What to work on:
Repeat, exactly as they appear, the lines from the one with "How do I perform: Click" through the last line of the entries below, but none of the pictures.

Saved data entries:
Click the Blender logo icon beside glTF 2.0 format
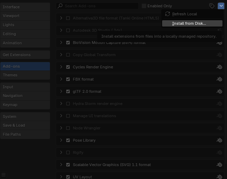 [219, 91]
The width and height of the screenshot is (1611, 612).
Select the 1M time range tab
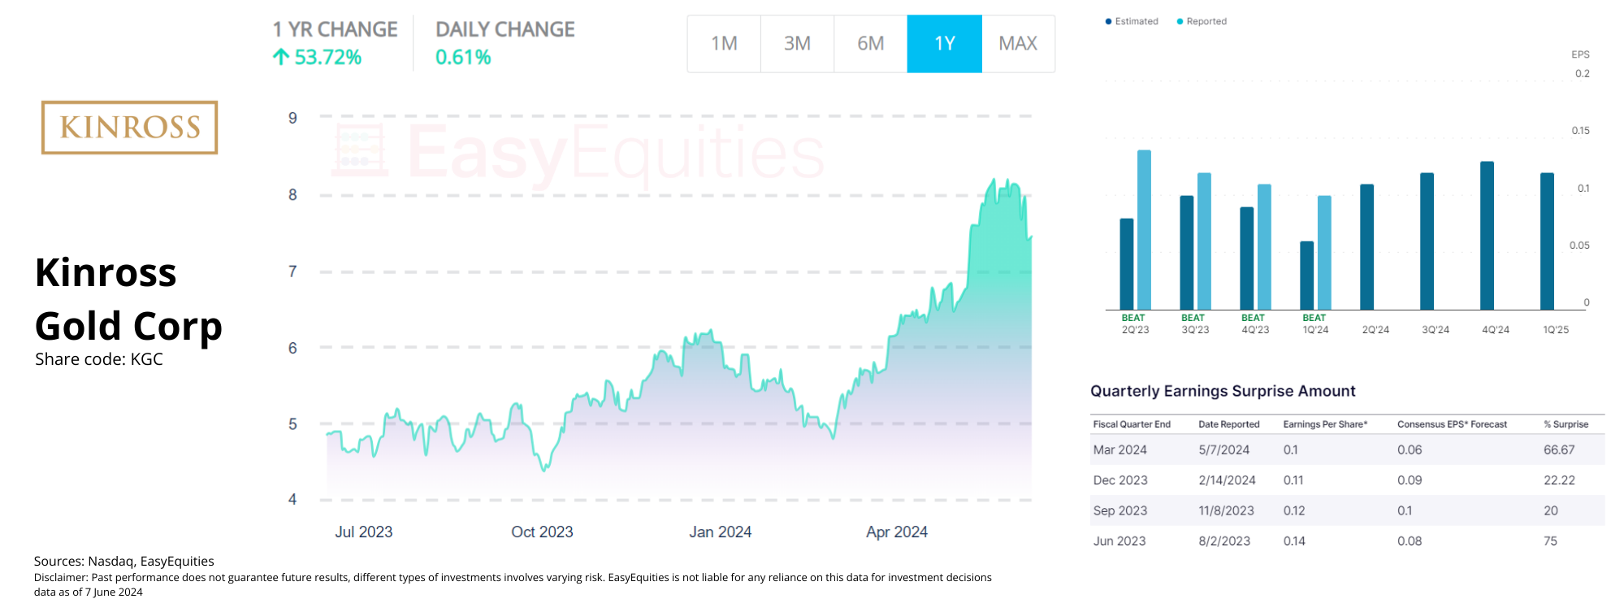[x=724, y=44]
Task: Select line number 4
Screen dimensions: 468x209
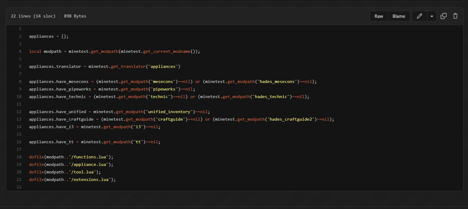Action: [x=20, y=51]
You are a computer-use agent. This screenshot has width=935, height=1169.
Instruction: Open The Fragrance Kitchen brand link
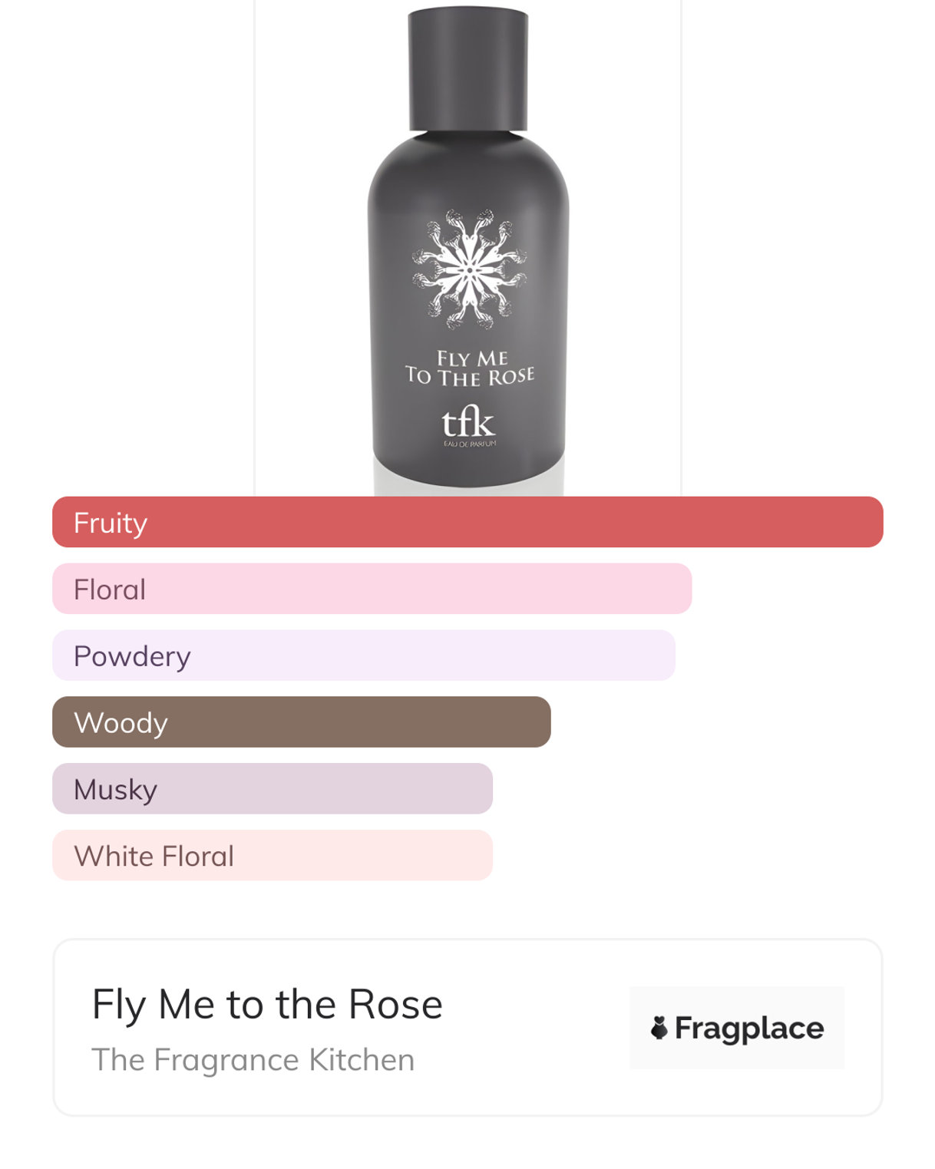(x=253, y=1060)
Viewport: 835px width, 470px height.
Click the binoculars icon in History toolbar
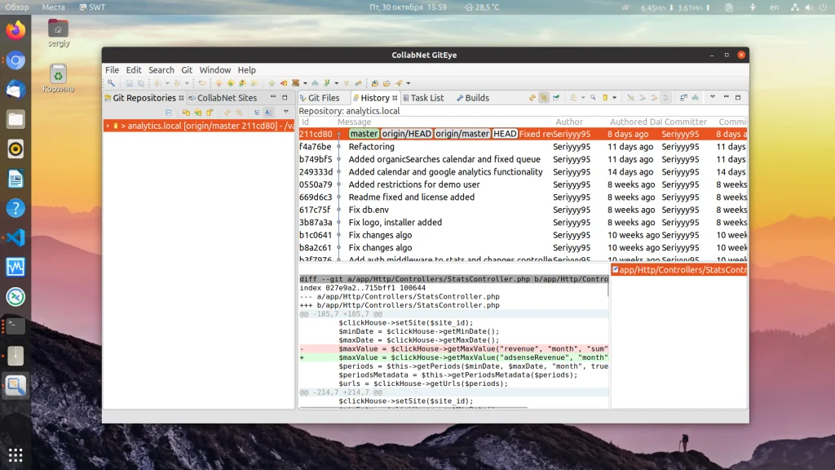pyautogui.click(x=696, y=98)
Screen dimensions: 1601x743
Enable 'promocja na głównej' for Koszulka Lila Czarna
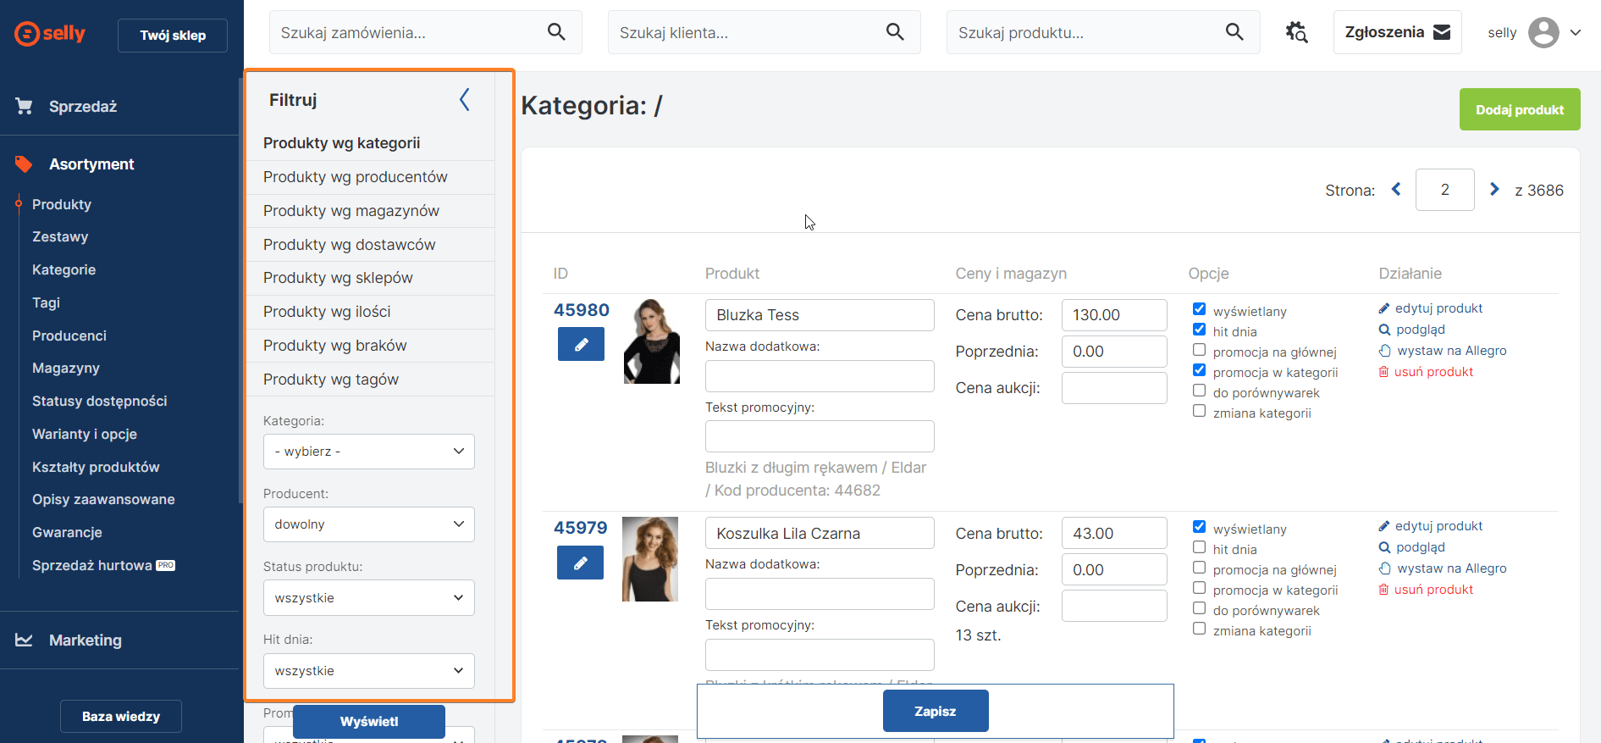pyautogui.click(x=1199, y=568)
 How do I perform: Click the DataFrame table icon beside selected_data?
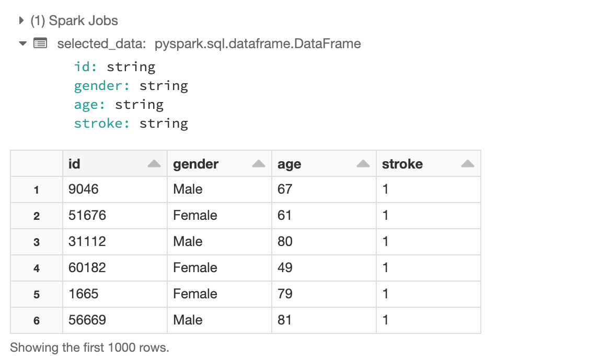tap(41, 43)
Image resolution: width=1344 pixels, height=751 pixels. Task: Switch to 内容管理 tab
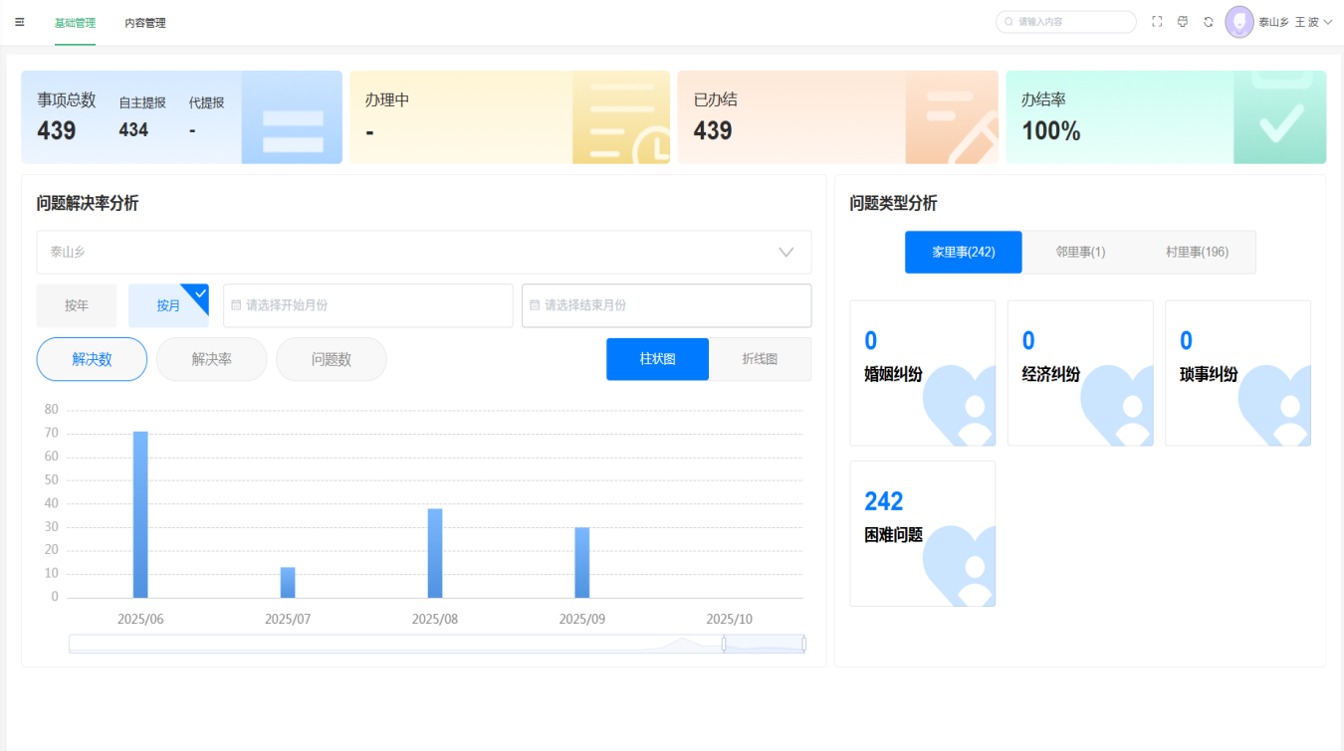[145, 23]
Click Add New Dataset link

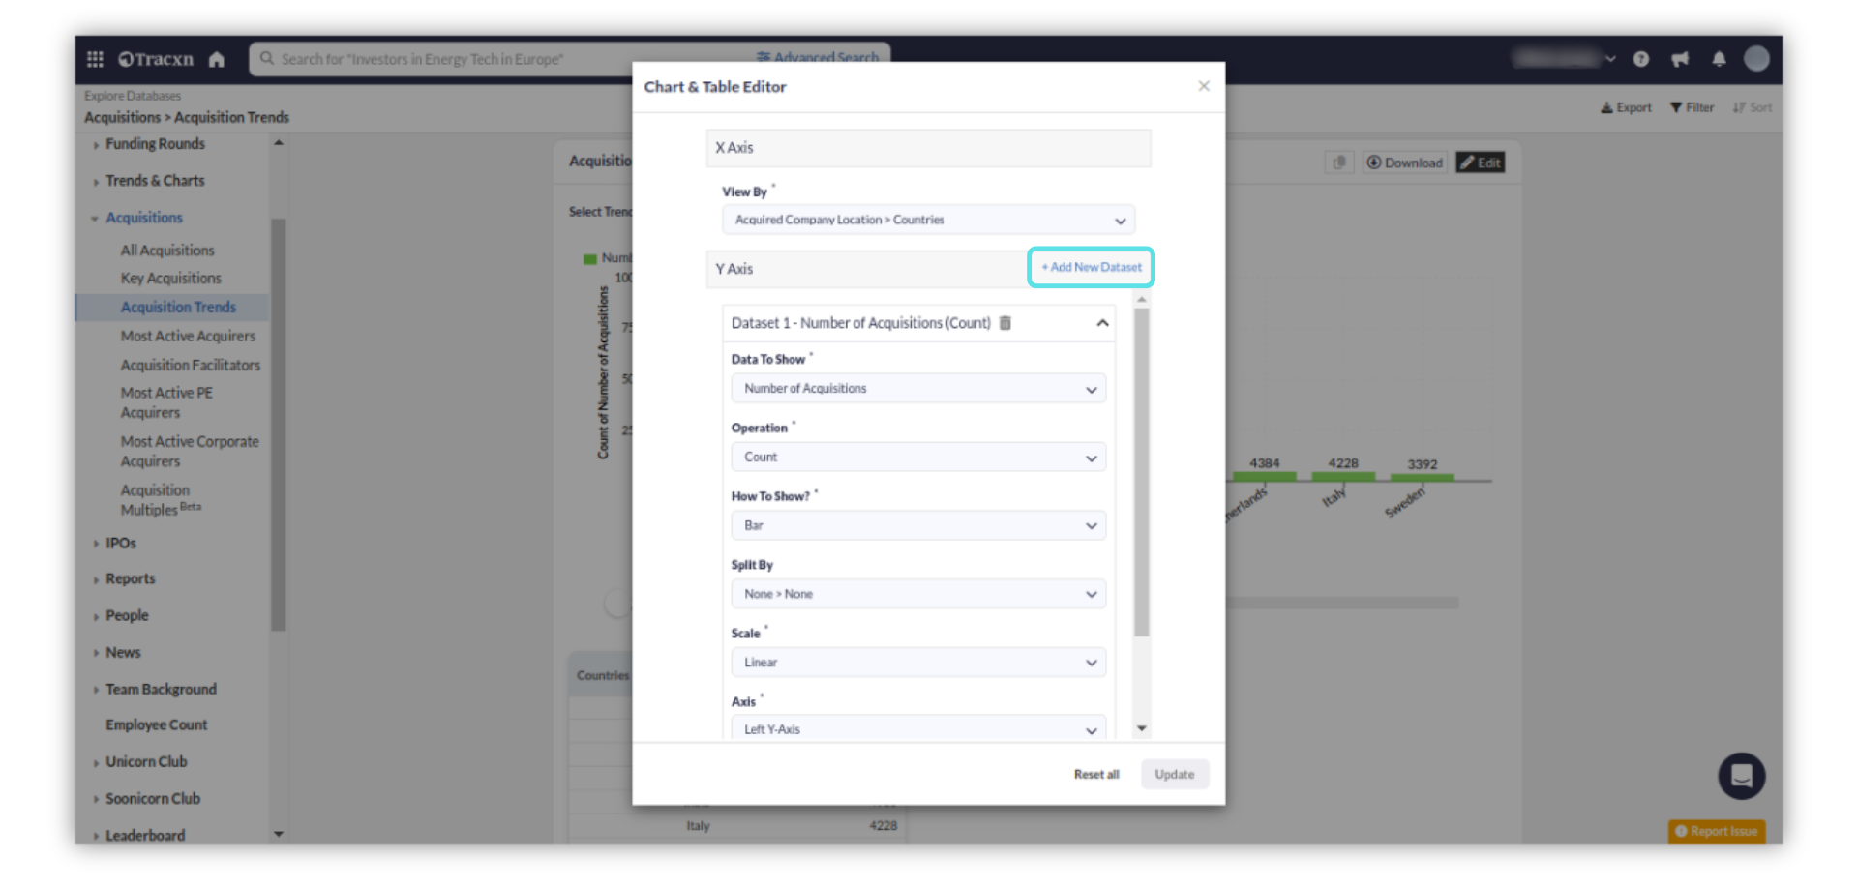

Your solution:
 How do I perform: Click the DataFrame table icon beside selected_data?
tap(41, 43)
Image resolution: width=1344 pixels, height=751 pixels. Task: Switch to 内容管理 tab
[145, 23]
Click Add New Dataset link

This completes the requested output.